◆ EXTRACTED DATA

Segment Open

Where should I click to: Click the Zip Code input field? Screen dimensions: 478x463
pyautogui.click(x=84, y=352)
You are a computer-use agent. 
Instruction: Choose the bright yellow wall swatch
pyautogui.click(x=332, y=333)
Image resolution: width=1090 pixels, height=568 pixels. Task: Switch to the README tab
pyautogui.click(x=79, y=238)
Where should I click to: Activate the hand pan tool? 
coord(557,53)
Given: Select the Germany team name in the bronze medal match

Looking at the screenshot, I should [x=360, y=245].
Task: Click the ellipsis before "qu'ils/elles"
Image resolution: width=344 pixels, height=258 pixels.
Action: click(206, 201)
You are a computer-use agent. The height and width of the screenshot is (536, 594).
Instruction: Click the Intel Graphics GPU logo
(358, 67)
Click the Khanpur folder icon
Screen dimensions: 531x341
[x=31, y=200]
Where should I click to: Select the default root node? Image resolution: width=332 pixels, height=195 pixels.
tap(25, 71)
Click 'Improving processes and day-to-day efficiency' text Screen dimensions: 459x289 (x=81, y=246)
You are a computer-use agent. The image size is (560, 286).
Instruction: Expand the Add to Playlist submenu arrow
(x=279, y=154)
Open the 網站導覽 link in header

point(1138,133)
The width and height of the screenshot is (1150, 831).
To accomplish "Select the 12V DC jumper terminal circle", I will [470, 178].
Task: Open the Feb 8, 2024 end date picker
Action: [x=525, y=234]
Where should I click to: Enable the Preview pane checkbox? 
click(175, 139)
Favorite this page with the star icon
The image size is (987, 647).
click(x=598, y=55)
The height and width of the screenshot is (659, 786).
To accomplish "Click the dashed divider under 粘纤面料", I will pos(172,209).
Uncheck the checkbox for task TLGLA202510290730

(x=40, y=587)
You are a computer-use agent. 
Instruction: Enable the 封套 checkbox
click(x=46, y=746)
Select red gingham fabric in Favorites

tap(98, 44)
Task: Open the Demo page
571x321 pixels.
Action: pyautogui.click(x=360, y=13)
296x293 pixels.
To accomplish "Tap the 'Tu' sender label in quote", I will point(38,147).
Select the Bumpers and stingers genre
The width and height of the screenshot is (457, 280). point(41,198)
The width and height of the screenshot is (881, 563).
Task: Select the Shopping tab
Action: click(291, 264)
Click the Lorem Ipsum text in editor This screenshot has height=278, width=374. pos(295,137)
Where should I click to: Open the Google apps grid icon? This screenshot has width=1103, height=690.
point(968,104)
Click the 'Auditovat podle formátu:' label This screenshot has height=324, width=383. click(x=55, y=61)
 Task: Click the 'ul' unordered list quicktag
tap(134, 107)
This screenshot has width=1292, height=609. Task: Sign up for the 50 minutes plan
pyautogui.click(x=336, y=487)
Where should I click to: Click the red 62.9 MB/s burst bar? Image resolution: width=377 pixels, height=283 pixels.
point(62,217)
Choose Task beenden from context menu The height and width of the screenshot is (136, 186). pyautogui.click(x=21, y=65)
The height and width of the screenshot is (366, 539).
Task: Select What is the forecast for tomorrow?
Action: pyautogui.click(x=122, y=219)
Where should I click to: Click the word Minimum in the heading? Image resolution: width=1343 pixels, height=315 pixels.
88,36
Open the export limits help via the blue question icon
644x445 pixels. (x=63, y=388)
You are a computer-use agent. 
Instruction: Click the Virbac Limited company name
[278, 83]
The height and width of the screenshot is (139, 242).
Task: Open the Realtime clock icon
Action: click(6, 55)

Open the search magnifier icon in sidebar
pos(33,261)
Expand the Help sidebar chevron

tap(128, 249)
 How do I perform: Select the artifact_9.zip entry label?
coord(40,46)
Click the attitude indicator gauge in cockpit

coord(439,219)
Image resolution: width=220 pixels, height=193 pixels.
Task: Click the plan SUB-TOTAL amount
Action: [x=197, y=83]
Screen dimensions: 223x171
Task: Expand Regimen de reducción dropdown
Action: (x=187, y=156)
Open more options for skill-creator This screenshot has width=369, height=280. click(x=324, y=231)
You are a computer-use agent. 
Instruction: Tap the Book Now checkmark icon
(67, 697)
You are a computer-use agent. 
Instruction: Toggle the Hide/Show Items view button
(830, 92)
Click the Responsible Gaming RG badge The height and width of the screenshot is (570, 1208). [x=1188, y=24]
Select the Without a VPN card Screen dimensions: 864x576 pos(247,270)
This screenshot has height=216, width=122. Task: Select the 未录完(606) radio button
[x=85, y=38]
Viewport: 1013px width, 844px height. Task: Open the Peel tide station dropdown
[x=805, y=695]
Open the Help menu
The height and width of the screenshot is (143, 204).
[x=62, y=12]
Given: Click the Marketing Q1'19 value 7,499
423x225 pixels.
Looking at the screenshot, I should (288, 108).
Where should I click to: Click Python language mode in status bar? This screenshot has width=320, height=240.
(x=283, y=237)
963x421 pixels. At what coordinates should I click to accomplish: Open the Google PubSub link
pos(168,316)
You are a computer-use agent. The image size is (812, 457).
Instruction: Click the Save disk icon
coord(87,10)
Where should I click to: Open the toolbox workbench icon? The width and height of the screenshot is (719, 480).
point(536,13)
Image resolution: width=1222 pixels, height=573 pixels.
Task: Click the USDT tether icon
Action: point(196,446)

Segment Closed

◆ WORK TO BE COMPLETED
Give the data again, exactly.

◆ EXERCISE ANSWER
Where should I click to: Click the Zip Code input field? Screen dimensions: 478x463
pyautogui.click(x=84, y=352)
You are a computer-use agent. 
Instruction: Choose the bright yellow wall swatch
pyautogui.click(x=332, y=333)
Image resolution: width=1090 pixels, height=568 pixels. Task: Switch to the README tab
pyautogui.click(x=79, y=238)
Where should I click to: Activate the hand pan tool? 
coord(557,53)
Given: Select the Germany team name in the bronze medal match

Looking at the screenshot, I should [x=360, y=245].
Task: Click the ellipsis before "qu'ils/elles"
Image resolution: width=344 pixels, height=258 pixels.
Action: click(206, 201)
You are a computer-use agent. The height and width of the screenshot is (536, 594).
Instruction: Click the Intel Graphics GPU logo
(358, 67)
Click the Khanpur folder icon
Screen dimensions: 531x341
[x=31, y=200]
Where should I click to: Select the default root node? Image resolution: width=332 pixels, height=195 pixels.
tap(25, 71)
Click 'Improving processes and day-to-day efficiency' text Screen dimensions: 459x289 (x=81, y=246)
You are a computer-use agent. The image size is (560, 286).
Instruction: Expand the Add to Playlist submenu arrow
(x=279, y=154)
Open the 網站導覽 link in header

point(1138,133)
The width and height of the screenshot is (1150, 831).
To accomplish "Select the 12V DC jumper terminal circle", I will [470, 178].
Task: Open the Feb 8, 2024 end date picker
Action: [x=525, y=234]
Where should I click to: Enable the Preview pane checkbox? 
click(175, 139)
Favorite this page with the star icon
The image size is (987, 647).
click(x=598, y=55)
The height and width of the screenshot is (659, 786).
To accomplish "Click the dashed divider under 粘纤面料", I will pos(172,209).
Uncheck the checkbox for task TLGLA202510290730

(x=40, y=587)
You are a computer-use agent. 
Instruction: Enable the 封套 checkbox
click(x=46, y=746)
Select red gingham fabric in Favorites

tap(98, 44)
Task: Open the Demo page
571x321 pixels.
Action: pyautogui.click(x=360, y=13)
296x293 pixels.
To accomplish "Tap the 'Tu' sender label in quote", I will point(38,147).
Select the Bumpers and stingers genre
The width and height of the screenshot is (457, 280). point(41,198)
The width and height of the screenshot is (881, 563).
Task: Select the Shopping tab
Action: click(291, 264)
Click the Lorem Ipsum text in editor This screenshot has height=278, width=374. pos(295,137)
Where should I click to: Open the Google apps grid icon? This screenshot has width=1103, height=690.
point(968,104)
Click the 'Auditovat podle formátu:' label This screenshot has height=324, width=383. click(x=55, y=61)
 Task: Click the 'ul' unordered list quicktag
tap(134, 107)
This screenshot has width=1292, height=609. Task: Sign up for the 50 minutes plan
pyautogui.click(x=336, y=487)
Where should I click to: Click the red 62.9 MB/s burst bar? Image resolution: width=377 pixels, height=283 pixels.
point(62,217)
Choose Task beenden from context menu The height and width of the screenshot is (136, 186). pyautogui.click(x=21, y=65)
The height and width of the screenshot is (366, 539).
Task: Select What is the forecast for tomorrow?
Action: pyautogui.click(x=122, y=219)
Where should I click to: Click the word Minimum in the heading? Image resolution: width=1343 pixels, height=315 pixels.
88,36
Open the export limits help via the blue question icon
644x445 pixels. (x=63, y=388)
You are a computer-use agent. 
Instruction: Click the Virbac Limited company name
[278, 83]
The height and width of the screenshot is (139, 242).
Task: Open the Realtime clock icon
Action: click(6, 55)

Open the search magnifier icon in sidebar
pos(33,261)
Expand the Help sidebar chevron

tap(128, 249)
 How do I perform: Select the artifact_9.zip entry label?
coord(40,46)
Click the attitude indicator gauge in cockpit

coord(439,219)
Image resolution: width=220 pixels, height=193 pixels.
Task: Click the plan SUB-TOTAL amount
Action: [x=197, y=83]
Screen dimensions: 223x171
Task: Expand Regimen de reducción dropdown
Action: (x=187, y=156)
Open more options for skill-creator This screenshot has width=369, height=280. click(x=324, y=231)
You are a computer-use agent. 
Instruction: Tap the Book Now checkmark icon
(67, 697)
You are a computer-use agent. 
Instruction: Toggle the Hide/Show Items view button
(830, 92)
Click the Responsible Gaming RG badge The height and width of the screenshot is (570, 1208). [x=1188, y=24]
Select the Without a VPN card Screen dimensions: 864x576 pos(247,270)
This screenshot has height=216, width=122. Task: Select the 未录完(606) radio button
[x=85, y=38]
Viewport: 1013px width, 844px height. Task: Open the Peel tide station dropdown
[x=805, y=695]
Open the Help menu
The height and width of the screenshot is (143, 204).
[x=62, y=12]
Given: Click the Marketing Q1'19 value 7,499
423x225 pixels.
Looking at the screenshot, I should (288, 108).
Where should I click to: Click Python language mode in status bar? This screenshot has width=320, height=240.
(x=283, y=237)
963x421 pixels. At what coordinates should I click to accomplish: Open the Google PubSub link
pos(168,316)
You are a computer-use agent. The image size is (812, 457).
Instruction: Click the Save disk icon
coord(87,10)
Where should I click to: Open the toolbox workbench icon? The width and height of the screenshot is (719, 480).
point(536,13)
Image resolution: width=1222 pixels, height=573 pixels.
Task: Click the USDT tether icon
Action: point(196,446)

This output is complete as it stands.